Mix Dry Ingredients: In a medium bowl, whisk together the flour, baking powder, baking soda, and salt. Set aside.
Mix Wet Ingredients: In a large bowl, cream together the softened butter and granulated sugar until light and fluffy. Add the eggs, one at a time, beating well after each addition. Stir in the vanilla extract.
Add Wet and Dry Ingredients: Gradually add the dry ingredients to the wet ingredients, alternating with the buttermilk, sour cream, and mayonnaise. Begin and end with the dry ingredients. Mix until just combined.
Add Coconut, Pecans, and Pineapple: Fold in the shredded coconut, chopped pecans, and drained pineapple until evenly distributed in the batter.
Bake the Cake: Divide the batter evenly between the two prepared cake pans. Bake for 25-30 minutes, or until a toothpick inserted into the center comes out clean. Allow the cakes to cool in the pans for 10 minutes before transferring to wire racks to cool completely.

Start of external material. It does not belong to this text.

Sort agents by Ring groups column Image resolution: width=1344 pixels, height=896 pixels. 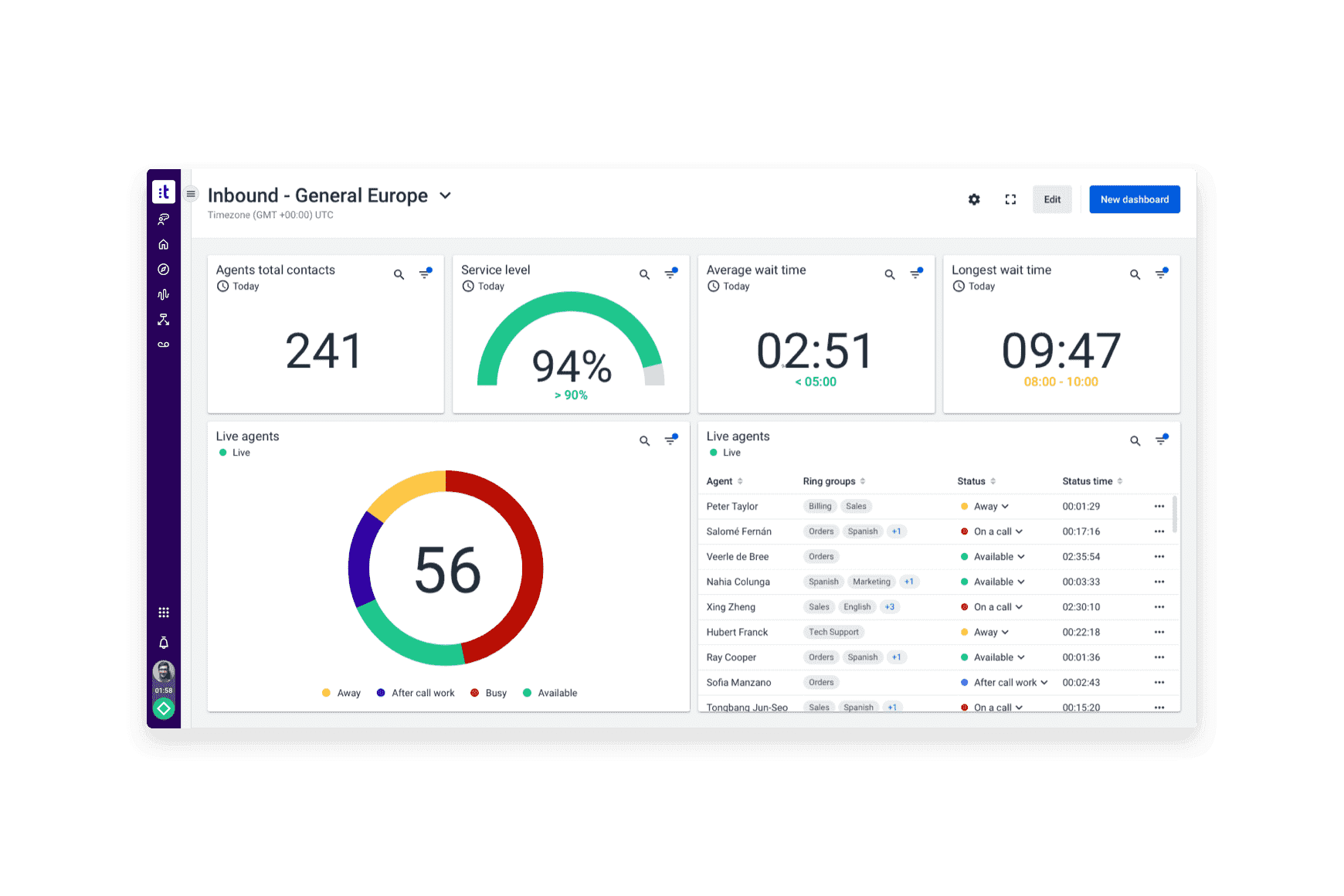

Make the Frosting: In a medium bowl, beat together the softened cream cheese and butter until smooth and creamy. Gradually add the powdered sugar, beating until smooth. Stir in the vanilla extract.
Assemble the Cake: Once the cakes have cooled completely, frost the top of one layer with cream cheese frosting. Place the second layer on top and frost the entire cake. Decorate with extra coconut or pecans if desired.